Even if Mercedes, Ferrari and others make the gains to create an open, compelling championship fight, replicating the staggering rise in interest since Liberty’s takeover will be difficult. It was growth borne of a unique set of conditions: “Drive to Survive” was new and novel. Covid-19 kept everyone indoors, allowing curious fans to binge the show and get hungry for the real thing. When fans could finally return to the races, F1 delivered one of the closest title battles in its history.
“We’re already at a good point, so a plateau would be great,” said Epstein. “A rise above (each) year would be even better. But I don’t think you’re going to see the meteoric growth continue until you have a couple more ingredients. I think one would be, certainly, a track battle with an American driver vying for first.”
Americans love a winner. And while there is now an American driver on the grid in Williams Racing’s Logan Sargeant, he scored just one point last year and finished 21st in the championship. An American has not won an F1 grand prix since Mario Andretti at the 1978 Dutch Grand Prix.
To have a leading American fighting for podiums, wins and championships could be a big evolutionary moment for F1. While the personality-led fandom has worked so far, marrying that with success on the track could be a major breakthrough.
“Americans — and maybe it’s like that anywhere, but more so in this sport — you’re going to root for your guy to win,” said Epstein. “You don’t build the same excitement and passion around not being competitive, simply because he’s from this country.”
Garfinkel was less certain what a winning American would do for F1. “It would certainly be a great thing, (but) I don’t know that it’s paramount to the success or the fandom,” he said. “The fandom has grown substantially without that, and there’s a lot of compelling stories.”
One thing he thought could spike interest in the U.S. would be a greater manufacturer presence. In 2026, Ford will return to F1 in a new partnership with Red Bull, whose power units will carry the blue oval badge. GM’s Cadillac also plans to build its own engine starting in 2028. “It’s certainly great that those companies are investing in F1 and see the value,” Garfinkel said.

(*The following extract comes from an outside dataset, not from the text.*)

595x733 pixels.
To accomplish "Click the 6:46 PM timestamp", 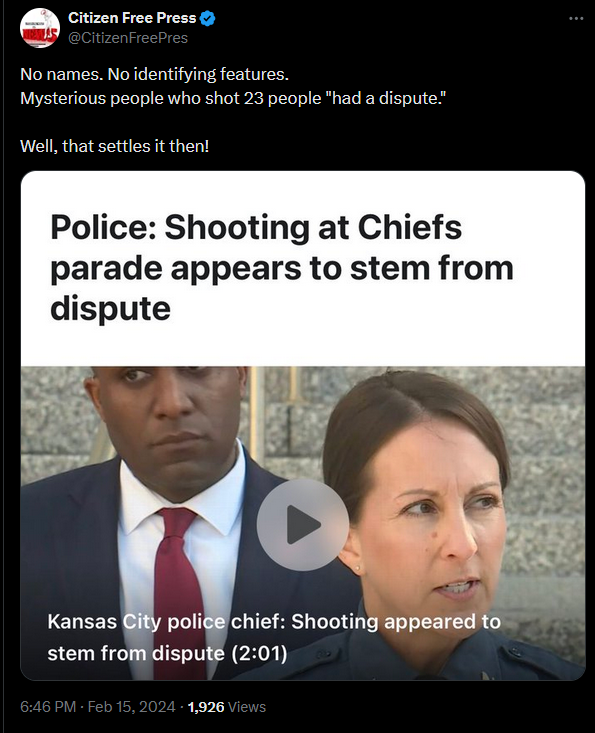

Cadillac’s F1 plan hinges on another legendary name in American motorsports. Michael Andretti — Mario’s son — plans to form an all-American F1 team, joining the grid in either 2025 or 2026 with at least one American driver. Andretti’s entry bid has already been approved by the FIA, but requires a green light from F1 to go ahead. Thus far, the reception from F1 and the existing 10 teams has been lukewarm. They claim expansion could destabilize the current grid, and also question whether Andretti would boost F1 in America, given Haas already races under the American flag.
The buzz of the Las Vegas race, even after a rough start, gave F1 the mainstream reach it has long coveted with coverage in Vogue, a skit on Jimmy Kimmel, and even a story in The New York Times’ wedding section. The race itself drew an average of 1.3 million viewers on ESPN — 130,000 more than Austin — despite the 1 a.m. Eastern start time.
Zak Brown, McLaren’s CEO, said F1 has “a lot of room for growth” in the United States. He believes Las Vegas works globally and said the upcoming Apple film starring Brad Pitt, which is being filmed at grand prix weekends, should “have a big impact” in North America.
“I don’t see any reasons why the sport can’t just go from strength to strength,” Brown said. “If you look at the size of our TV ratings compared to the major sports in North America, there’s a lot of room for growth. So I’m quite bullish on Formula One globally, and specifically in North America.”
Hamilton is heavily involved in the writing and production of the Pitt movie, and F1 helped by setting up an 11th garage for the fictional team while allowing the car to complete laps during the race weekend.
“We do have to continue to grow, and I think the movie particularly is going to help do that,” Hamilton said.
A dip in TV ratings and a leveling off of grand prix attendance is far removed from F1’s previous boom-and-bust relationship with the United States. All three races have solid foundations and their own identities and are locked in for the long term: COTA until 2026, Miami until 2031, and Las Vegas for the next decade.
“If F1 wants to grow in the United States, you have to invest in it, which (Liberty is) doing,” Garfinkel said. “I would expect that investment to continue, which means I would expect (the growth) to continue.”
(Lead image: Getty; Dan Istitene-F1, Mark Thompson, Clive Rose / Getty Images; Design: John Bradford / The Athletic)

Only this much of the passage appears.